Forty years ago, Miami Beach -- a half-day’s swamp drive across the sweltering Sunshine State from the hockey-rink home of the 2012 Republican convention – was the pulsating heart of U.S. politics. Terrified by the violence and unrest of the 1968 Democratic confab in Chicago, both parties saw the beachside city, with its gated, spread-out rococo resorts, hippie-friendly police chief and its distance from the hubs of campus protest, as the last safe place in America.
Indeed, the GOP convention was utterly forgettable but for the sight of Sammy Davis Jr. hugging the awkward President Richard Nixon. But the Democratic gathering in mid-July was a completely different affair.
The hook was that the party bosses were threatening to derail the likely – but far from assured – nomination of the anti-war, anti-establishment candidate Sen. George McGovern, even though the South Dakotan had won the most primaries. The “McGoos,” as the left-leaning McGovern acolytes were beat back the challenge – but what sideshows!

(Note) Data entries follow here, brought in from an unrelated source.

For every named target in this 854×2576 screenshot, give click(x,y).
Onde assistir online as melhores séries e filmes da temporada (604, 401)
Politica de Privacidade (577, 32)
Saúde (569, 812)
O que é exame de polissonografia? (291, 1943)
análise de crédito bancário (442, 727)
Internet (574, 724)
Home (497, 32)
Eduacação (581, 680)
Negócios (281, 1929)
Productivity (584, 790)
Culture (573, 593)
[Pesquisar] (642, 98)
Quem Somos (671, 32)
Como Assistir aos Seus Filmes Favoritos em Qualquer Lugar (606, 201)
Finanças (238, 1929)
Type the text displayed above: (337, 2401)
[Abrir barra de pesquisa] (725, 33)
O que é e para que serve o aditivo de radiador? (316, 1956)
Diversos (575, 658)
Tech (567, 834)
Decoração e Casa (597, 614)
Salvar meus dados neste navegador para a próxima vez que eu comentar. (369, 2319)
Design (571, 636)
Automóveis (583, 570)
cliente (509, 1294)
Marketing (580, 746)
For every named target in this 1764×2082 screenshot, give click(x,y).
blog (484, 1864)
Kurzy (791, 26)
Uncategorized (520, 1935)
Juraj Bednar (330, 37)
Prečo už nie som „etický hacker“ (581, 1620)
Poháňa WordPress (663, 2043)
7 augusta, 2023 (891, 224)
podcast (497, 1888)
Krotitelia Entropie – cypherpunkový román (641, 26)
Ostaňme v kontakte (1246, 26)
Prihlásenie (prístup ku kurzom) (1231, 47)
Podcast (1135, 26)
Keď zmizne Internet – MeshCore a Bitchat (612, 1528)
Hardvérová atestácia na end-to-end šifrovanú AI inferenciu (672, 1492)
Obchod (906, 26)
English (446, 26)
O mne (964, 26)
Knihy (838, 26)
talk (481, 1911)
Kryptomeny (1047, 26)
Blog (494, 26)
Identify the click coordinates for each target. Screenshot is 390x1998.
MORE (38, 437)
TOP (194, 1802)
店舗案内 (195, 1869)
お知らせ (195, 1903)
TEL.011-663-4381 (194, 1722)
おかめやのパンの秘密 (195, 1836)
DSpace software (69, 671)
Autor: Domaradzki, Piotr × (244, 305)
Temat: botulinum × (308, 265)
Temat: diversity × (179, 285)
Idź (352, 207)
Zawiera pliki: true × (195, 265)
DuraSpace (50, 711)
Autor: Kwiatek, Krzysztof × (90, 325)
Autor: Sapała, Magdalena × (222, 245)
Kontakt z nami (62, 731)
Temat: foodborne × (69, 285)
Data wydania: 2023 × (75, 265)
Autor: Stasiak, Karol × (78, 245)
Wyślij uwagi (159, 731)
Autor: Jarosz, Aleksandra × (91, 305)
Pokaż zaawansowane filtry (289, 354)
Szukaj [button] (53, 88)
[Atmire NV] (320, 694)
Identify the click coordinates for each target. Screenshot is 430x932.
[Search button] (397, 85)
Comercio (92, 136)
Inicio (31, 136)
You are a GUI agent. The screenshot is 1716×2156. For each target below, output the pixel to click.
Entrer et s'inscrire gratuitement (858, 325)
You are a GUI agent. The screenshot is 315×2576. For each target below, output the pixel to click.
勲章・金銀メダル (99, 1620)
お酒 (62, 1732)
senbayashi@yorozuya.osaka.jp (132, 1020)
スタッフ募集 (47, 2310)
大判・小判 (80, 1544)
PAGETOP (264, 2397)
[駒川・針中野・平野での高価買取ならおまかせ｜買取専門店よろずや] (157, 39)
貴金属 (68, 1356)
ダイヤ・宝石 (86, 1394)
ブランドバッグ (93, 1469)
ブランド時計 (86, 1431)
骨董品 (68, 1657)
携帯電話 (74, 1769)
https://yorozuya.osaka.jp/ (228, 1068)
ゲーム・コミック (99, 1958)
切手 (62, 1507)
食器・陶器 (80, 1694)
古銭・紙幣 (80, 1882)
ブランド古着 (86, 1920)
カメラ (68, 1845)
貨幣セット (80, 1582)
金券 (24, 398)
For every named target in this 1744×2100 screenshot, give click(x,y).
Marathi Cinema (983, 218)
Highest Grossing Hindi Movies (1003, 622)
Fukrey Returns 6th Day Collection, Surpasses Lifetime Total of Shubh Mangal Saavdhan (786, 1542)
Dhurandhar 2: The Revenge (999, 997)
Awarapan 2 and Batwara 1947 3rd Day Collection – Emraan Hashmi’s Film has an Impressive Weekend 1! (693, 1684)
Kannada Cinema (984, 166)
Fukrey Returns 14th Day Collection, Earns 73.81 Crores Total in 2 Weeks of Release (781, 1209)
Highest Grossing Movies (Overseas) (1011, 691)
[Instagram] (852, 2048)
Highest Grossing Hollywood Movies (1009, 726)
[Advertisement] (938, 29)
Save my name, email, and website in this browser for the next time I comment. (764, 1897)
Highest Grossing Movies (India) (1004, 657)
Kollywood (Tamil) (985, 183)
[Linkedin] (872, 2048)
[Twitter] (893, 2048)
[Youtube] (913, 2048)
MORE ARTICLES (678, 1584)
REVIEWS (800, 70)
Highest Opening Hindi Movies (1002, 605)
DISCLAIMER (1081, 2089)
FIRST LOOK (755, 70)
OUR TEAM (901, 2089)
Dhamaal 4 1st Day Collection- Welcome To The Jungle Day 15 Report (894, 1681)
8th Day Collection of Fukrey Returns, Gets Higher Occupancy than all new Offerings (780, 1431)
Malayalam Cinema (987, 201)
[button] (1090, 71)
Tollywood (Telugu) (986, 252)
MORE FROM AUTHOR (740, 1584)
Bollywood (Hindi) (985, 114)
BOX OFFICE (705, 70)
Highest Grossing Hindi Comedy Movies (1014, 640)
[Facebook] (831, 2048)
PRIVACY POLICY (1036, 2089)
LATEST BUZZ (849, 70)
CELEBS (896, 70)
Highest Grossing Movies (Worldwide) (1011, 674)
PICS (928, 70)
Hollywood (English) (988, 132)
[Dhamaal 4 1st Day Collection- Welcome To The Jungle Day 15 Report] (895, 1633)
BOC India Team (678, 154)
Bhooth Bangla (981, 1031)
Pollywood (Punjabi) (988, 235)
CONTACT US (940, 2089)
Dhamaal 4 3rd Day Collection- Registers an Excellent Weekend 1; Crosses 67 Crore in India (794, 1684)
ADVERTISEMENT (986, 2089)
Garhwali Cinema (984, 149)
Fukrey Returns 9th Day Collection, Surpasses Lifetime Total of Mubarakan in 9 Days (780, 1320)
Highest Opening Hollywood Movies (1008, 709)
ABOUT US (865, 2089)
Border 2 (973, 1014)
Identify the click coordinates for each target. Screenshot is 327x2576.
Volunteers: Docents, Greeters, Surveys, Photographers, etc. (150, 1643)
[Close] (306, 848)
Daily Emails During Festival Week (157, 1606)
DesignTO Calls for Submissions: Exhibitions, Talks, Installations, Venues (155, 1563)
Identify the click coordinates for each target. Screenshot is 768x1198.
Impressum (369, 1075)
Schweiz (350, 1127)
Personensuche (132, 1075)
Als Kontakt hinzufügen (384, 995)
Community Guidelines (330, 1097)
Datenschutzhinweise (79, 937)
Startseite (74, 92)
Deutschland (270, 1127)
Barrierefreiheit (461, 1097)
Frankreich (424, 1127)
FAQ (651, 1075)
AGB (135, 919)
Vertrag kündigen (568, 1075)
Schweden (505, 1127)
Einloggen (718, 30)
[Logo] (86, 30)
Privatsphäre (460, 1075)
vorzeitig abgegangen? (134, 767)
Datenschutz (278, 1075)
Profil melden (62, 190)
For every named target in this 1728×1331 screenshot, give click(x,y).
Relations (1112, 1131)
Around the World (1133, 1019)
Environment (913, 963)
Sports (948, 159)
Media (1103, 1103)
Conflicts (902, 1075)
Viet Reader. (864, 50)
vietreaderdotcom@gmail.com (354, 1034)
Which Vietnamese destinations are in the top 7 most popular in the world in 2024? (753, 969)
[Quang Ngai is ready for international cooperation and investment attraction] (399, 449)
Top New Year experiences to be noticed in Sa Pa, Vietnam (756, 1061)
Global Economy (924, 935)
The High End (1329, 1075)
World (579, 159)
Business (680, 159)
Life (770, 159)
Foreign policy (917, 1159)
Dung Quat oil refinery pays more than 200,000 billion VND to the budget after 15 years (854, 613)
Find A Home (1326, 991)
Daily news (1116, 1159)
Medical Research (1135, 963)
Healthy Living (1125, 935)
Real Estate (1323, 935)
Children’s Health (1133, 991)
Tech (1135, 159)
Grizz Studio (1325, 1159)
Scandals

“The streets of ’68 are the aisles of ’72!” shouted gleeful reformers, as recounted by author Rick Perlstein in his epic tale of the era’s politics, Nixonland. Battles over the party platform and issues like women’s rights and abortion were waged not behind closed doors but on the podium, where America heard a delegate plead for gay rights for the first time. The cast of characters in Miami Beach included Abbie Hoffman, Shirley MacLaine, Arthur Miller…and George Wallace, all of recorded, in a purple haze, by gonzo journalist Hunter S. Thompson.
It was impossible for me to avert my adolescent eyes. The tiny 9-inch black and white TV set in my bedroom flickered until 4 in the morning, when the delegates stopped squabbling long enough for the networks to finally play the Star Spangled Banner and cut to the test pattern. On the final night, a roll call for vice presidentlasted for hours as votes were cast not just for McGovern’s doomed choice Thomas Eagleton but Yippie Jerry Rubin, newsman Roger Mudd, even Mao Zedong.
It was crazy. It was messy. It was weirdly beautiful. It was democracy.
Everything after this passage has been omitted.